Had all our army such another band,
Nor earth, nor heaven could long unconquer'd stand:
But hell should heaven, and they, I feare, would hell command.

What Country, City, Towne, what family,
In which they have not some intelligence,
And party, some that love their company?
Courts, Councells, hearts of Kings find no defence,
No guard to barre them out: by flattery
They worme and scrue into their conscience;
Or with steel, poyson, dagges dislodge the sprite.
If any quench or dampe this Orient light,
Or foile great Jesus name, it is the Jesuite.

When late our whore of Rome was disaray'd,
Strip't of her pall, and skarlet ornaments,
And all her hidden filth lay broad displayd,
Her putride pendant bagges, her mouth that sents
As this of hell, her hands with scabbes array'd,
Her pust'led skin with ulcer'd excrements;
Her friends fall off; and those that lov'd her best,
Grow sicke to think of such a stinking beast:
And her, and every limbe that touch't her, much detest.

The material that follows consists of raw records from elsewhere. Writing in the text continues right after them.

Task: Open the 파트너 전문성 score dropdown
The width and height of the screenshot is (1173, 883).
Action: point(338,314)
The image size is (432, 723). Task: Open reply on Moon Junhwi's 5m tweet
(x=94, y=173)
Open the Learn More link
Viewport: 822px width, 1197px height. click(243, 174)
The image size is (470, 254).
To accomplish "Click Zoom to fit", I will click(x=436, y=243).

Who help't us then? Who then her case did rue?
These, onely these their care, and art appli'de
To hide her shame with tires, and dressing new:
They blew her bagges, they blanch't her leprous hide,
And on her face a lovely picture drew.
But most the head they pranck't in all his pride
With borrowed plumes, stolne from antiquitie:
Him with blasphemous names they dignifie;
Him they enthrone, adore, they crowne, they deifie.

As when an image gnawne with wormes, hath lost
His beautie, forme, respect, and lofty place,
Some cunning hand new trimmes the rotten post,
Filles up the worme-holes, paints the soyled face
With choicest colours, spares no art, or cost
With precious robes the putride trunck to grace.
Circles the head with golden beames, that shine
Like rising Sun: the Vulgar low incline;
And give away their soules unto the block divine.

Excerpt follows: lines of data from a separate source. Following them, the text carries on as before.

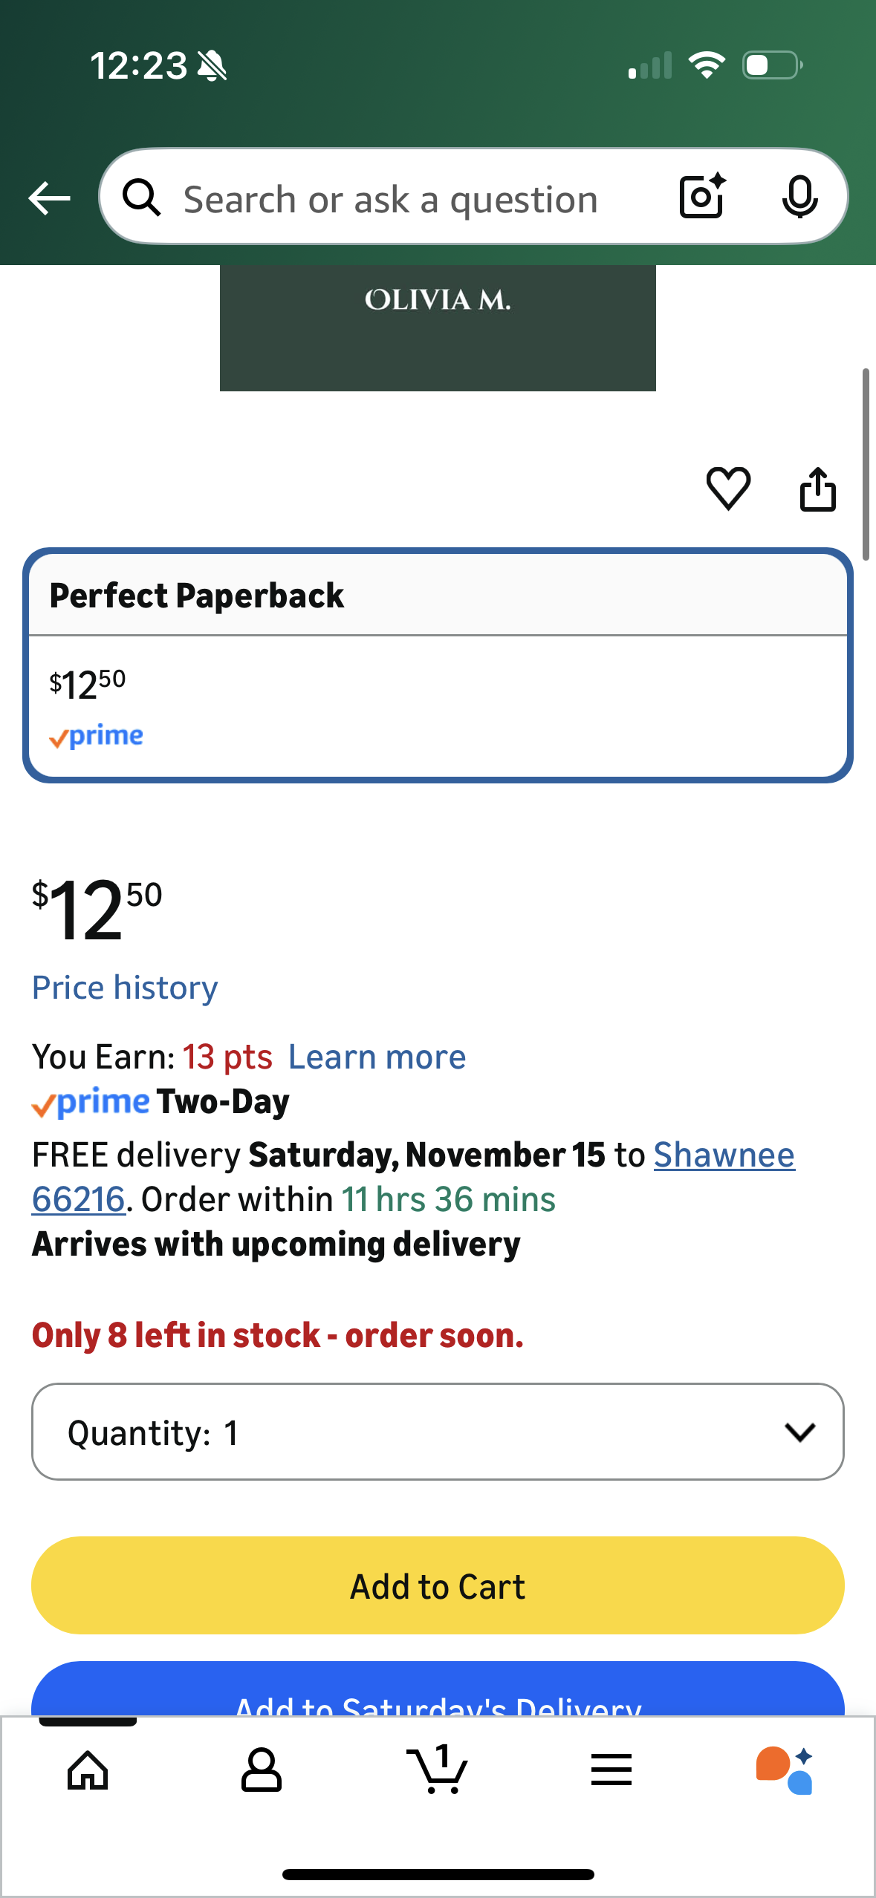The width and height of the screenshot is (876, 1898).
Task: Tap Add to Saturday's Delivery
Action: (438, 1697)
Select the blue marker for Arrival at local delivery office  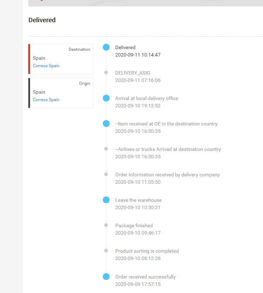[106, 98]
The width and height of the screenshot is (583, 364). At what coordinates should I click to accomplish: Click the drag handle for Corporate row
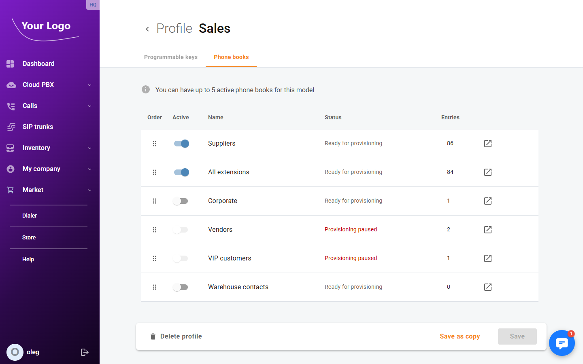[x=155, y=201]
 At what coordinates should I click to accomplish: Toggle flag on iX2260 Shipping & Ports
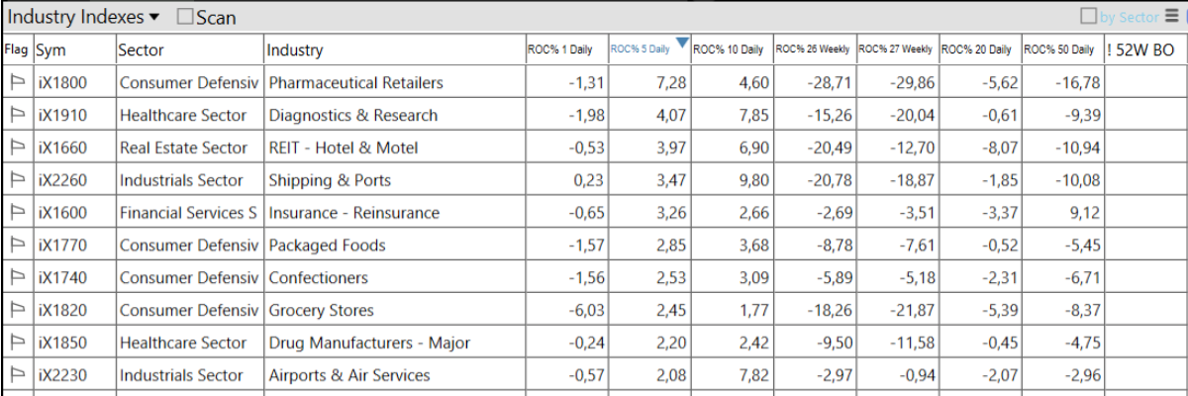(17, 180)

So doe these Dedale workmen plaster over,
And smooth that Stale with labour'd polishing;
So her defects with art they finely cover,
Cloth her, dresse, paint with curious colouring:
So every friend againe, and every lover
Returnes, and doates through their neate pandaring:
They fill her cup, on knees drinke healths to th' whore;
The drunken nations pledge it o're and o're;
So spue, and spuing fall, and falling rise no more.

Had not these troopes with their new forged armes
Strook in, even ayre, earth too, and all were lost:
Their fresh assaultes, and importune alarmes
Have truth repell'd, and her full conquest crost:
Or these, or none must recompence our harmes.
If they had fail'd wee must have sought a coast
I'th' Moone (the Florentines new world) to dwell,
And, as from heaven, from earth should now have fell
To hell confin'd, nor could we safe abide in hell.

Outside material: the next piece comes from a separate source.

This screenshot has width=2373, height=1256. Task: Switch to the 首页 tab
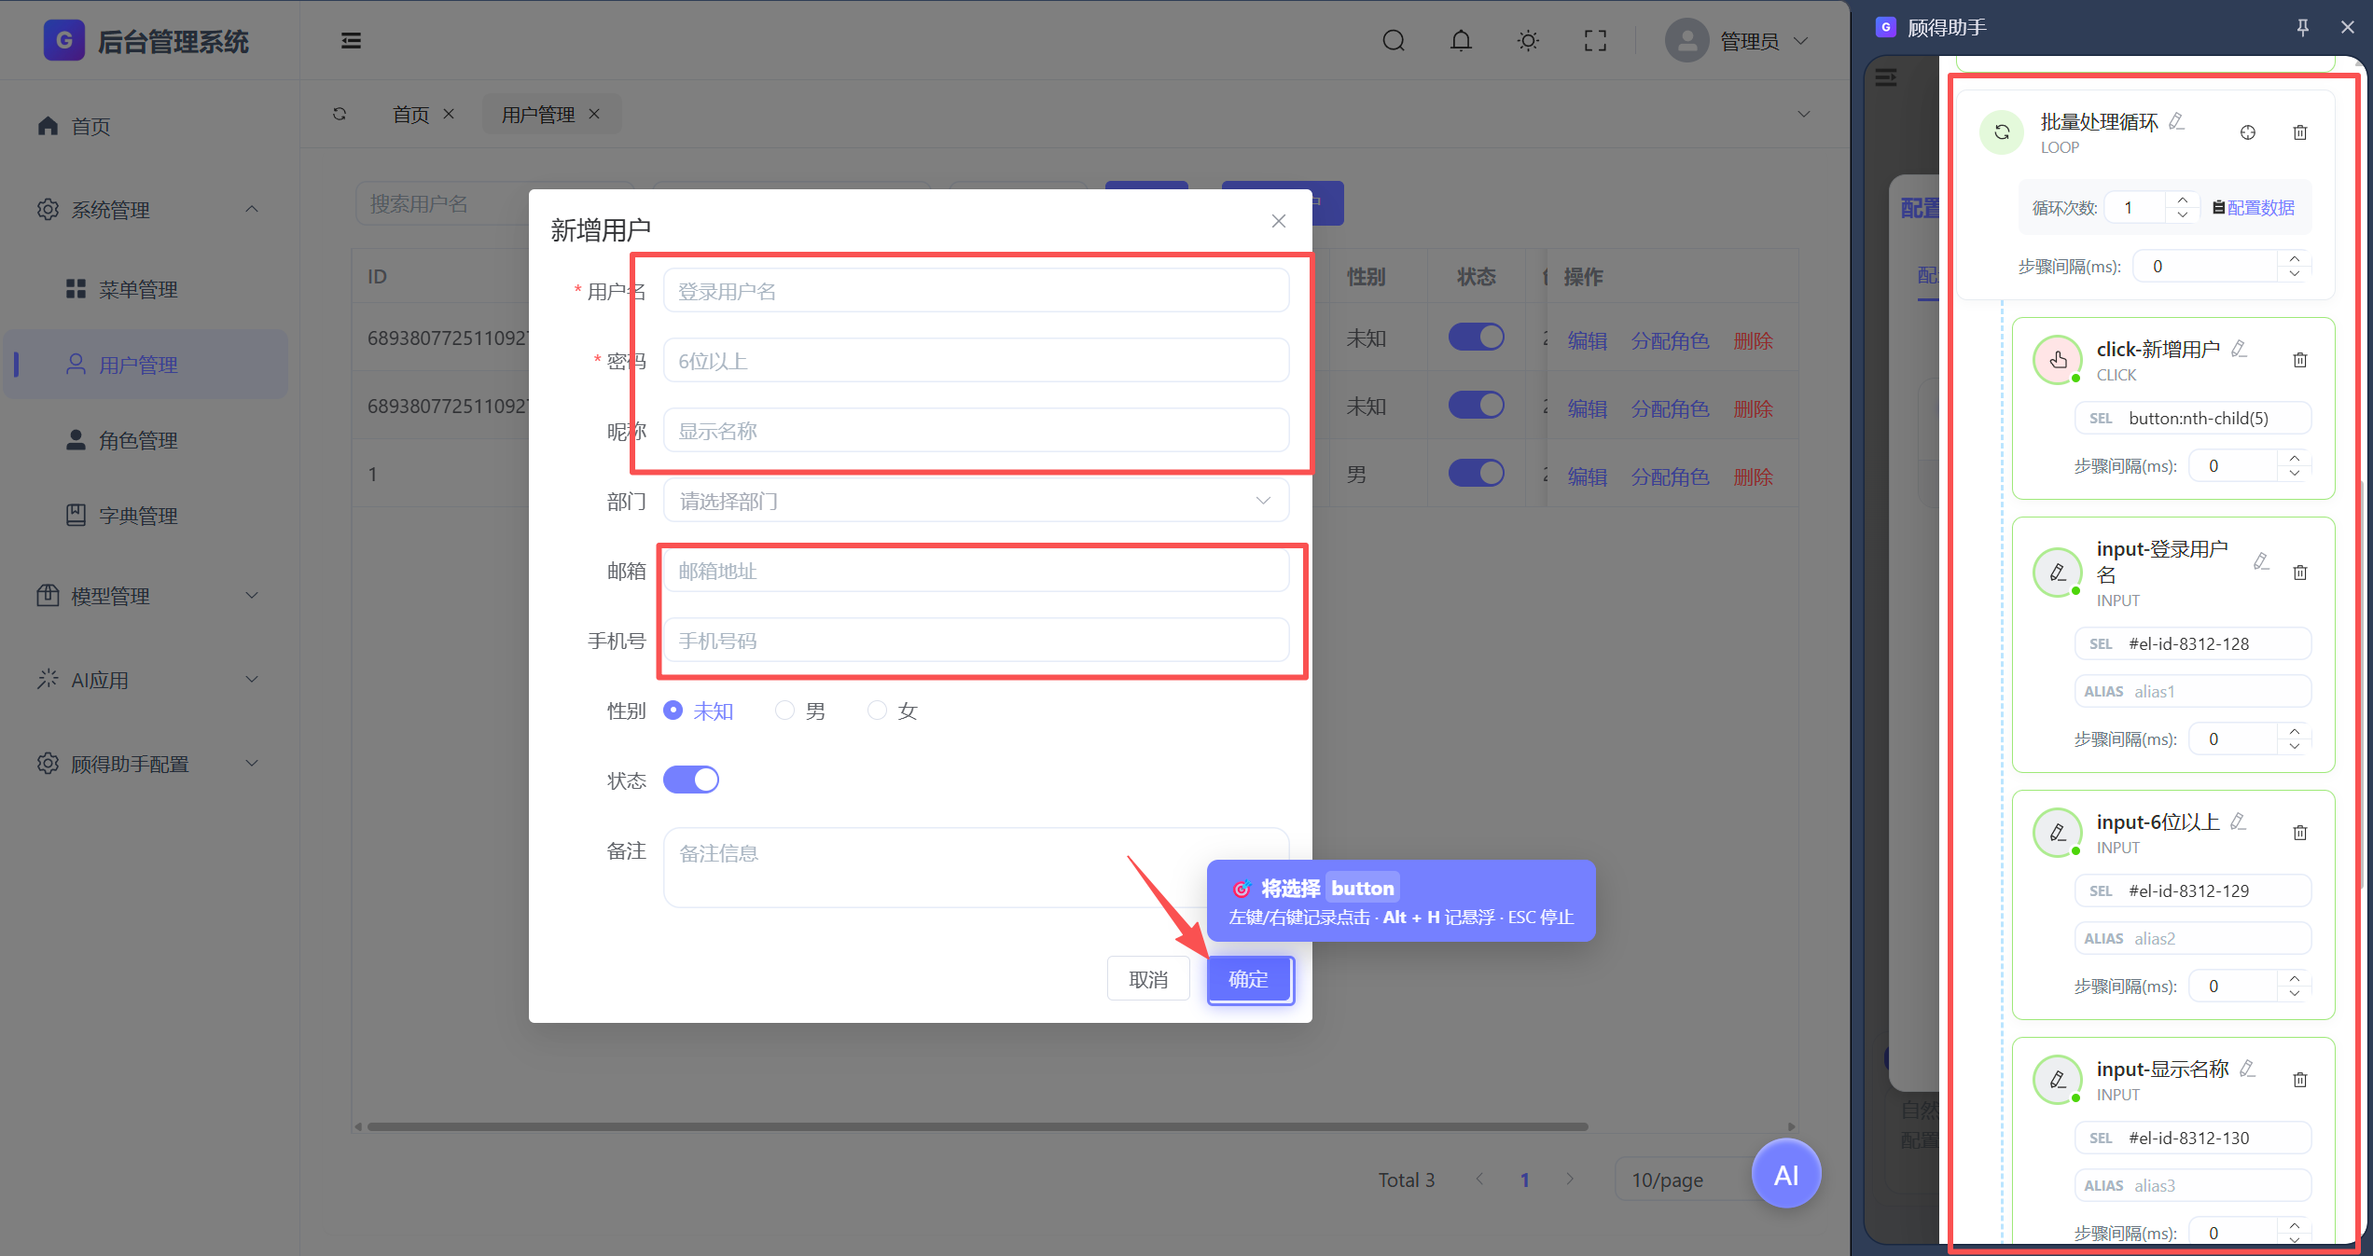[x=410, y=114]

Nor shall that little Isle (our envy, spight,
His paradise) escape: even there they long
Have shrowded close their heads from dang'rous light,
But now more free dare presse in open throng:
Nor then were idle, but with practicke slight
Crept into houses great: their sugred tongue
Made easy way into the lapsed brest
Of weaker sexe, where lust had built her nest,
There layd they Cuckoe eggs, and hatch't their brood unblest.

There sowe they traytrous seed with wicked hand
'Gainst God, and man; well thinks their silly sonne
To merit heaven by breaking Gods command,
To be a Patriot by rebellion.
And when his hopes are lost, his life and land,
And he, and wife, and child are all undone,
Then calls for heaven and Angells, in step I,
And waft him quick to hel; thus thousands die,
Yet still their children doat: so fine their forgerie.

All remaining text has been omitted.